Diskusi Penyelesaian Sengketa Kewenangan Lembaga Negara oleh Mahkamah Konstitusi
DEPOK, HUMAS MKRI – Kepala Biro Humas dan Protokol Mahkamah Konstitusi (MK) Pan Mohamad Faiz menjadi narasumber kegiatan Community of Practice yang diselenggarakan oleh Badan Pengembangan Sumber Daya Manusia (BPSDM) Hukum Kementerian Hukum, pada Selasa (25/11/2025) di Ruang Aula Gedung Pendidikan BPSDM Hukum, Depok, Jawa Barat. Pada sesi kali ini, CoP mengangkat topik “Penyelesaian Sengketa Kewenangan Lembaga Negara di Mahkamah Konstitusi”.
Dalam kesempatan ini, Faiz menyampaikan materi penyelesaian sengketa kewenangan konstitusional yang dimiliki oleh lembaga negara yang kewenangannya diberikan oleh Undang-Undang Dasar Negara Republik Indonesia Tahun 1945. Sengketa dimaksud ialah perselisihan atau perbedaan pendapat yang berkaitan dengan pelaksanaan kewenangan antara dua atau lebih lembaga negara.
“Sebagaimana yang diatur dalam UUD 1945, Mahkamah Konstitusi berwenang memutus sengketa kewenangan lembaga negara yang kewenangannya diberikan oleh Undang-Undang Dasar”, ujar Faiz dalam kegiatan yang dihadiri oleh ASN di lingkungan BPSDM Hukum secara luring maupun masyarakat umum secara daring.

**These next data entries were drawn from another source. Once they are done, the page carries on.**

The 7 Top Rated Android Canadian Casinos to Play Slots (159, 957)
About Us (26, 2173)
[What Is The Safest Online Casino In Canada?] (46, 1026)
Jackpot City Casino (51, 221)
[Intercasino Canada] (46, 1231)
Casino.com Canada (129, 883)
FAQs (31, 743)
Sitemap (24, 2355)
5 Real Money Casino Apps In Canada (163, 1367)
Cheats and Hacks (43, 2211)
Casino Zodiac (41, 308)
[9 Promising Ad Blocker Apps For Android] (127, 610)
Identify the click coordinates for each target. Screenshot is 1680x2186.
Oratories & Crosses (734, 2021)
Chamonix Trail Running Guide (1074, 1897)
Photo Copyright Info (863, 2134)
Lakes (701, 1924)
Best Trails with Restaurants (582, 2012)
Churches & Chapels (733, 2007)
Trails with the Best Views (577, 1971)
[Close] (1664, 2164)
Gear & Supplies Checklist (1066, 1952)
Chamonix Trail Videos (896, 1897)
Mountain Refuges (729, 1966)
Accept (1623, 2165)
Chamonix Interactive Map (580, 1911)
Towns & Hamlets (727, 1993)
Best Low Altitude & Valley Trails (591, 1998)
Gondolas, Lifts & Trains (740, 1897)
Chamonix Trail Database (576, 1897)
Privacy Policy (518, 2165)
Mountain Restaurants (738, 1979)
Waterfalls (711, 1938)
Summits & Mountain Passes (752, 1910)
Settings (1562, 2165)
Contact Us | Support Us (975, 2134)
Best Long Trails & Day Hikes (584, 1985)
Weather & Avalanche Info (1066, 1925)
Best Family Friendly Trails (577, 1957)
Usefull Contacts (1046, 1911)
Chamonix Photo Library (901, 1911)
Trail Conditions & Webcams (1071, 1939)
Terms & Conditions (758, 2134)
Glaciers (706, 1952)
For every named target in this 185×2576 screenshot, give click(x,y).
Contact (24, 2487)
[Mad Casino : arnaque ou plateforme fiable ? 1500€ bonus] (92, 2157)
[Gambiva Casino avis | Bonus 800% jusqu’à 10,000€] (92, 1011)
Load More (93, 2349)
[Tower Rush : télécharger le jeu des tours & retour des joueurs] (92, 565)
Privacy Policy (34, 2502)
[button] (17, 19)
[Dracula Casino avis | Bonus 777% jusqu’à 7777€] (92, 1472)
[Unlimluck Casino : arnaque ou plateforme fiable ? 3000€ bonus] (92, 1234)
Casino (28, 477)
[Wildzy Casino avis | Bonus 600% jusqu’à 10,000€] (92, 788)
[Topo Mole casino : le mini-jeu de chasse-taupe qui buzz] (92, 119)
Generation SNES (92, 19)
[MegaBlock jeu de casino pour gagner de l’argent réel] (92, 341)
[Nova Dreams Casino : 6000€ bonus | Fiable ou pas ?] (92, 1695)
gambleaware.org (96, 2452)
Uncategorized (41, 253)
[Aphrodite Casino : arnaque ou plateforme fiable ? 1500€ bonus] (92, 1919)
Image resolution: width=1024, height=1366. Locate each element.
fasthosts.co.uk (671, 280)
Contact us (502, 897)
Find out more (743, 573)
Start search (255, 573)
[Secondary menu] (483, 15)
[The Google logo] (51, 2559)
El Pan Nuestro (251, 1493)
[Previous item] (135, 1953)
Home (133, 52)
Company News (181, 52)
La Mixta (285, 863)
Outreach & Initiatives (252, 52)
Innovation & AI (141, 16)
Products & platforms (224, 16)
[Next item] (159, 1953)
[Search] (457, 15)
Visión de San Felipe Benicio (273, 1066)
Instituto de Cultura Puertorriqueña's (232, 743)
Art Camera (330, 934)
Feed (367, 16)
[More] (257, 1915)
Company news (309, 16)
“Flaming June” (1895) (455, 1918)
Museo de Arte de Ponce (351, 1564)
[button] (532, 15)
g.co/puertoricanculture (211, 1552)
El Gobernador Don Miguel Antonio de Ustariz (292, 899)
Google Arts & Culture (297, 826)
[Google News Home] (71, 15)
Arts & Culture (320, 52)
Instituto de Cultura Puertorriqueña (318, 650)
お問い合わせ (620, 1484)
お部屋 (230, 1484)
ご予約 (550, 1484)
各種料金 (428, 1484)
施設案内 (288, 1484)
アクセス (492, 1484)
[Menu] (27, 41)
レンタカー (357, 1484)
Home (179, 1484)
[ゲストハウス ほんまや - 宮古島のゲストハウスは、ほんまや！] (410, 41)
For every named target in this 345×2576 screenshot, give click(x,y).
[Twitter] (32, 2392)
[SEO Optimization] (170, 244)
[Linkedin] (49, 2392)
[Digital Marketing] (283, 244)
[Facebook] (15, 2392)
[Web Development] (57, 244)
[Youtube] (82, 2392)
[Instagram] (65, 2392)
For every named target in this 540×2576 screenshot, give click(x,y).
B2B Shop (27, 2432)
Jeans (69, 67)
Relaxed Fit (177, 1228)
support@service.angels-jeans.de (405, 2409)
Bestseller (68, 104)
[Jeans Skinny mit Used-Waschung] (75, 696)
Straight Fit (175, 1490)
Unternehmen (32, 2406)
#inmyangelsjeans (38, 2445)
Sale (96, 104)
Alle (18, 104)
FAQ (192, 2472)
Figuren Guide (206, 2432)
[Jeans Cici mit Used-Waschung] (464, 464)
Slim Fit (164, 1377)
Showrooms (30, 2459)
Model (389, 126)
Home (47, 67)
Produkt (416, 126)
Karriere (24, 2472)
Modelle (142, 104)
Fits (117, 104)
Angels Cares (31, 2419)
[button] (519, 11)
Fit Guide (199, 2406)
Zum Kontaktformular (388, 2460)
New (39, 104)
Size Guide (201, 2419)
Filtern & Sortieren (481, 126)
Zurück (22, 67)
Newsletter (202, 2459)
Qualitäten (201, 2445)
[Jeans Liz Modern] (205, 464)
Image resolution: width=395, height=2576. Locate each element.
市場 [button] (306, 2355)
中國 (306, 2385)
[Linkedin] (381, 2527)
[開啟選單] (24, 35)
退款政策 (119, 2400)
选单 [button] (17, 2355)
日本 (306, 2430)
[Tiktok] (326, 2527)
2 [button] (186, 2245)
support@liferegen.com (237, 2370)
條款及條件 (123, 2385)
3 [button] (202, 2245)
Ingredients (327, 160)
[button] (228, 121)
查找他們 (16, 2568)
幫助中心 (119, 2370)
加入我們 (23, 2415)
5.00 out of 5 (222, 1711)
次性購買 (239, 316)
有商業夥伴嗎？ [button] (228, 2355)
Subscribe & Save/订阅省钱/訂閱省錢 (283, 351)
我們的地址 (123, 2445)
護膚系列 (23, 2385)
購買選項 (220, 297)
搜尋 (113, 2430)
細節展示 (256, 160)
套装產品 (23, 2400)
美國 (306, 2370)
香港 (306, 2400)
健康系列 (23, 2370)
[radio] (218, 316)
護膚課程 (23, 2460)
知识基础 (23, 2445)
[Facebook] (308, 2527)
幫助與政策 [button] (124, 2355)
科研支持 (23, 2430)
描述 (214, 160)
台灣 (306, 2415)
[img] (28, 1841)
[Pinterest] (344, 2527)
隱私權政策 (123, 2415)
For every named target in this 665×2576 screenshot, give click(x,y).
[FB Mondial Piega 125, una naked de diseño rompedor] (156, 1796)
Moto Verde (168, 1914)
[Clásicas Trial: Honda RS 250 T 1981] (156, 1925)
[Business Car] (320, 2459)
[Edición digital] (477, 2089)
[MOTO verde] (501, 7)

Lebih lanjut, Faiz menjelaskan bahwa pemohon yang merupakan lembaga negara yang menganggap kewenangan konstitusionalnya diambil, dikurangi, dihalangi, diabaikan, dan/atau dirugikan oleh lembaga negara yang lain yang menjadi termohon tersebut, harus dapat menguraikan dengan jelas tentang kewenangan yang dipersengketakan, kepentingan langsung pemohon atas kewenangan dimaksud, serta hal-hal yang diminta untuk diputuskan kepada MK.
Usai menyampaikan materi, Faiz menjawab sejumlah pertanyaan dari para peserta. Salah satunya tentang bagaimana MK dapat mengadili, memeriksa, serta memutus perkara sengketa kewenangan antar lembaga negara tersebut.
“Pada dasarnya, beban pembuktian berada pada pihak pemohon. Namun demikian, dalam hal terdapat alasan yang cukup kuat, Mahkamah Konstitusi dapat membebankan pembuktian kepada termohon serta dapat meminta pihak terkait untuk memberikan keterangan”, terang Faiz dalam acara yang dimoderatori oleh Penyuluh Hukum Ahli Pertama, Edwin Aditya Irawan. Selain SKLN, Faiz juga menguraikan kewenangan MK menguji undang-undang terhadap UUD untuk menambah wawasan para peserta.
Kegiatan ini diharapkan dapat memperdalam pemahaman mengenai mekanisme dan ketentuan konstitusional dalam penyelesaian sengketa kewenangan lembaga negara, menambah wawasan dan meningkatkan kompetensi di bidang hukum, serta memperkaya kompetensi para praktisi dan pemerhati hukum dalam memahami dinamika ketatanegaraan Indonesia.